An air ambulance worker noticed one of his patients flown from Iglulik to Iqaluit to Ottawa had symptoms. A jet full of children was set to arrive in Iqaluit from Ottawa the following week. Suddenly, the government, first responders and the hospital were bracing for an epidemic.
Then, in heavy fog, a jet crashed at the Iqaluit airport.
Fortunately, it was all an exercise, a mock disaster to test theoretical scenarios that could happen in Iqaluit and Nunavut. In fact, each scenario was based on a real event, event leader and emergency room physician Dr. Laurie Mazurik said.
"All I did was look at what has happened in the North," said Mazurik, who works at Toronto's Sunnybrook Hospital. "H1N1 was very deadly to First Nations and not so deadly to others, so there are always vulnerabilities. In the North, there's endemic TB, which is now drug-resistant. There was the plane crash in Resolute Bay. Things like this happen, and this was an opportunity to use what has already happened so they can learn from what has happened in the past and prepare for what happens in the future."
Nurse Steve Scott organized the mock disaster table-top exercise, which brought together representatives from Qikiqtani General Hospital, Keewatin Air (air ambulance), Iqaluit Airport Authority, RCMP, Iqaluit Fire Department, and more on May 2. Each table had four to five representatives.
The exercise was a free event tied to a paid personal protective equipment training session he organized for health-care workers.

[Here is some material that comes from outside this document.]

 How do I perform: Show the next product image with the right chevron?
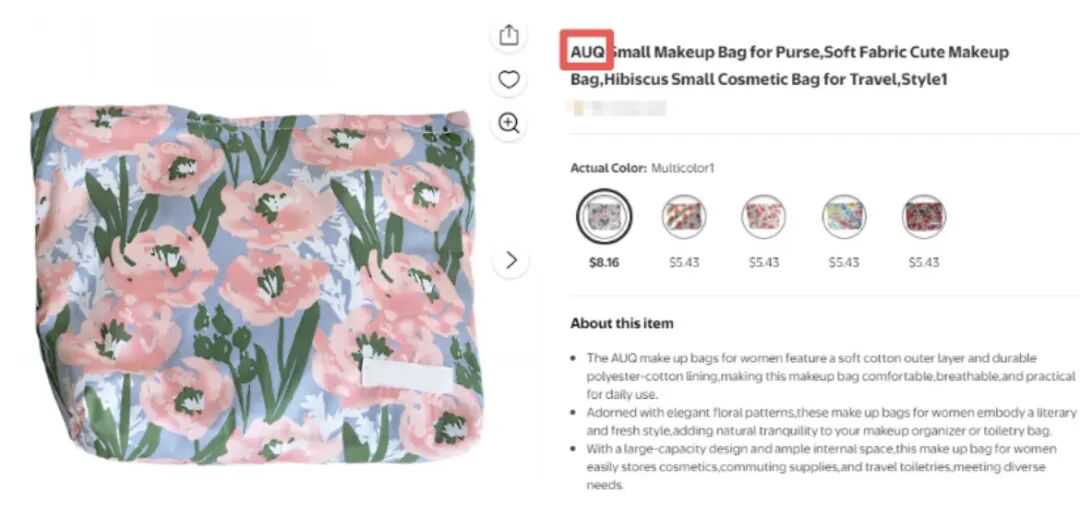tap(510, 260)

"I wanted to be able to give people the opportunity to develop a common language, a common knowledge," Scott said. "I wanted it so that a Keewatin nurse brings in an infectious TB patient from up-island, when they come to the airport and the ambulance picks them up, they can speak to the ambulance people and they can dress in the proper PPE (personal protective equipment), and the Keewatin (Air) nurse can help them. When the ambulance gets to the hospital and they bring the patient into the room, a nurse can then help the EMS doff their PPE in the right way."

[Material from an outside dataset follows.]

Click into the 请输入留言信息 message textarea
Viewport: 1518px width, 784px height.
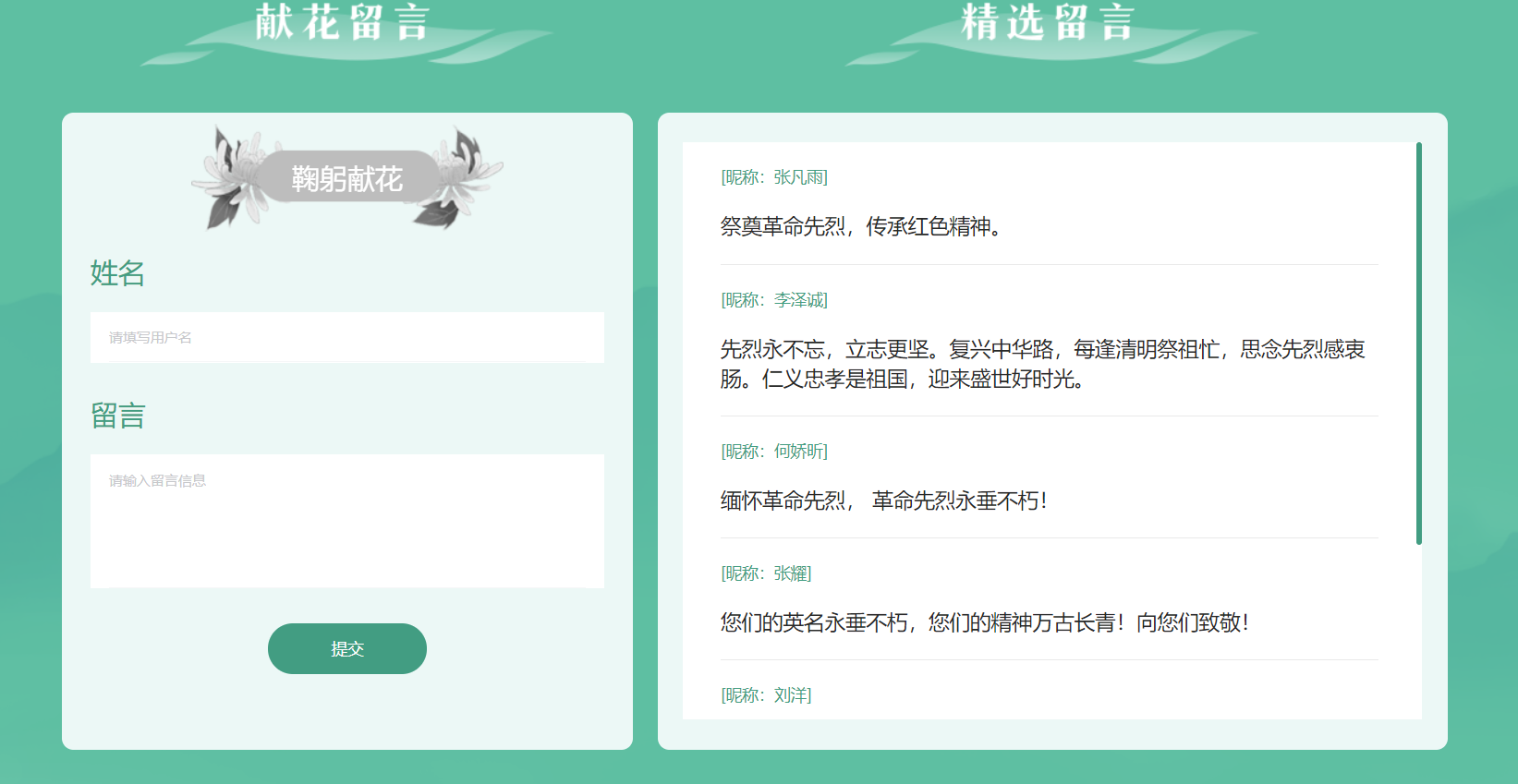346,521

Due to a smaller than expected enrolment for the personal protective equipment class, Scott bore the brunt of the cost of the weekend out of his own pocket. His motivation was to help people avoid going through the pain he did when he worked at Sunnybrook and faced SARS - severe acute respiratory syndrome - in 2003. That outbreak killed 44 people.

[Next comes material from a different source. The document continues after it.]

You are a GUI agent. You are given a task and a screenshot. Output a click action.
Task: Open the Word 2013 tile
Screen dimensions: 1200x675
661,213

"When you deal with SARS, you have to watch the people you work with, when you've done nothing different, and then they get sick," Scott said, "and you see their family come in, and then they die, and then you have to treat that person and their family, and you think it could have been you because you were right beside that person. True story. It just haunts you. I don't want people to have to got through that. That's why it was important to me."
"An exercise like this breaks down the silos," Mazurik said. "They deal with resource shortages, which we face all the time, and they talk to each other about how to increase capacity and start to think creatively and innovatively."
Keewatin Air respiratory therapist Paul Wiebe saw the value in discussing how to prepare for an air crash involving 80 people.
"There's a feeling of anxiety. You get on the edge," Wiebe said, describing what it's like to hear you're needed to help. "We were called to go up (for the 2011 Resolute crash), but the military was already there and brought the few survivors down to us, and we ferried them to Ottawa. We are prepared, but I personally have never dealt with anything like this."
Even those not working on the front lines were happy to take part.
Elisapee Flaherty works as an interpreter at the emergency department on weekends.
"It gives me a head of thinking, Oh, this might happen, so I can be prepared to help somebody or the staff in the future," said Flaherty, whose family was among those relocated to the High Arctic. "The plane crash that happened in Resolute, that really scared me. In the High Arctic, it's always a challenge to go up there, especially during the fall season because there's more fog and wind. We have to always be prepared and support each other."
The table reserved for government, which would take the lead on any real disaster, was vacant until volunteers filled their spots. Scott said that despite invitations, no one from the Government of Nunavut or City of Iqaluit showed.
"I wish we had more support on top, in terms of government officials, at this event," Scott said. "We would still continue with or without them. It would be nice to have them here so we can find out what resources they do have that they would be able to send to everybody else."
Nunavut Emergency Management spokesperson Hillary Casey said no one in her department, Community and Government Services, received an invitation. Casey said NEM, which managed the recent Pangnirtung power plant fire crisis, participates in such exercises regularly across Nunavut, including Operation Nanook.